Player skill can make a difference in exploiting an imbalance.
Some game vocabulary
- deterministic. Deterministic + perfect information = solvable.
- solvable: has a single, knowable “best” action to take at any given point in play, and the player can know this action (it is undesired in games if it's trivial); including humans in the loop (like in Poker) fixes the problem of solvability
- intransitive (eg in rock paper scissors, paper > rock and rock > scissors, but paper is not > scissors)
- symmetric (means balance at the beginning, but not between game objects or strategies)
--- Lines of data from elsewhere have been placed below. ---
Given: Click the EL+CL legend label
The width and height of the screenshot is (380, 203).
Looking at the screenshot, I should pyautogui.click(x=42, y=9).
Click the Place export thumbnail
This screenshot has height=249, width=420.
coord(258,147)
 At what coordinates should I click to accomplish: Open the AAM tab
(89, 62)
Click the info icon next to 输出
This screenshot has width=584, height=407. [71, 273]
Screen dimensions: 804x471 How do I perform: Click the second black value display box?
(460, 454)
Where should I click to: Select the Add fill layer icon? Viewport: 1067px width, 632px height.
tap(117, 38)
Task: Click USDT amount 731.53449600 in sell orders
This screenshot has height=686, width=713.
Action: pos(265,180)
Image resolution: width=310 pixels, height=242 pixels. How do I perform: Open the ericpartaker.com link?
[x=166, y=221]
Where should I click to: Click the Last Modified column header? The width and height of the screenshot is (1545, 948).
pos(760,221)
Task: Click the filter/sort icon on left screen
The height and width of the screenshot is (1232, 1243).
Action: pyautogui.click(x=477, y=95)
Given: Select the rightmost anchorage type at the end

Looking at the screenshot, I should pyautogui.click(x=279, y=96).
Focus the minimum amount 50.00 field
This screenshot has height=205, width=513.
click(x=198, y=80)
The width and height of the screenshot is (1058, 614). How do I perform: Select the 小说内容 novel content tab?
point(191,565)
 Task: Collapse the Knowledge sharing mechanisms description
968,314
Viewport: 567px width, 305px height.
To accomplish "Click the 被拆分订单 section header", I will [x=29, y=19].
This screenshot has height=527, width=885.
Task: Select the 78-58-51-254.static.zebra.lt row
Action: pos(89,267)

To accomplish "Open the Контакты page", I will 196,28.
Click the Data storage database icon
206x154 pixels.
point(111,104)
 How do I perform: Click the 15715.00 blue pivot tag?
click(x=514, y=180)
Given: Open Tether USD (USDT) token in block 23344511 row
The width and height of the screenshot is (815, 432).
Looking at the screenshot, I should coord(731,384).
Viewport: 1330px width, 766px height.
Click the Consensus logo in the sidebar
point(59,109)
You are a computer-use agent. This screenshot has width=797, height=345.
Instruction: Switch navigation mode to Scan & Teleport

- metagame: can be balanced as well, and definitely affects the game balance: drafting and rarity for trading card games, analyzing opponents' strategies to win the next Poker game, capping the salary of sport players so that most clubs can afford recruiting them
Tips
When trying to fix an unbalance, ask where it really comes from
If you do not know how much an advantage a beginning side is in a RTS like Warcraft3, you can let the playtesters bid in auctions for their beginning side. Knowing how much they give makes you know how much is necessary to balance the beginning state.
Allowing players to cooperate to kill the strongest player can balance a diplomacy game, but also sometimes only make it last longer and be more annoying (players do not want to appear too strong)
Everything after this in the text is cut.